Legitimar a governação
A iniciativa de instituir as comemorações de 2 de Setembro, celebradas também em Macau e Hong Kong, destina-se a “manter em mente a história com firmeza” e a “comemorar os mártires heróicos da guerra”. George Wei, director do departamento de História da Universidade de Macau, e Lau Sin Ping, educadora e antiga vice-presidente da Comissão das Celebrações do Regresso de Macau à Pátria, aplaudem a decisão, que admite ter sido impulsionada pela situação internacional.
“Recorda aos Estados Unidos e ao seu povo que a China e os norte-americanos eram aliados, sendo o Japão o seu inimigo comum”, entende Wei, académico que tem como campos de estudo a história chinesa e asiáticas, bem como a história das relações externas norte-americanas. “Diz também a outros países da Ásia Oriental, como o Vietname e a Coreia do Sul, que não devem esquecer a história”, entende.
Lau Sin Ping, da Associação de Educadores Chineses de Macau, defende por seu turno que, além da mensagem que tem como alvo os actores internacionais, o recado procura como destinatários específicos os jovens das regiões administrativas especiais.

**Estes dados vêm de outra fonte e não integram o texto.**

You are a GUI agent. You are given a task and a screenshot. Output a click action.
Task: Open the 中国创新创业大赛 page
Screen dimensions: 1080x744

Nascida em 1934, Lau recorda como a população de Macau “entusiasmo” no apoio à China Continental, um momento que a investigadora considera “glorioso” na história de Macau. Na última obra que publica sobre o conflito sino-japonês, vários capítulos são dedicado pela autora na defesa da ideia de que houve uma união étnica contra o adversário.
“Havia apenas cerca de 180 mil pessoas em Macau nesse período, mas recebemos um grande número de refugiados [do Continente], cuidámos deles e apoiámo-los. (...) E houve jovens apaixonados que se juntaram ao combate na mãe-pátria, acabando por ser aterrorizados. As pessoas locais foram sempre dando donativos até ao fim do combate. Mesmo as prostitutas da Rua Felicidade, estávamos todos juntos no apoio ao país”, afirma Lau.
Naturalmente, ambos os académicos admitem que a instituição desta memoria nacional promove o patriotismo e a consciência identitária nacional. Para George Wei, é também uma mensagem para a juventude, em especial para aquela “cuja concepção de patriotismo não é sinónimo de lealdade ao Partido Comunista”.
“Pretende-se sublinhar a legitimidade do Partido Comunista. A corrupção teve certamente um impacto negativo na governação, mas reiterar que se salvou as pessoas das mãos dos ‘jap’ [termo com conotação negativa] faz a diferença”, entende Wei.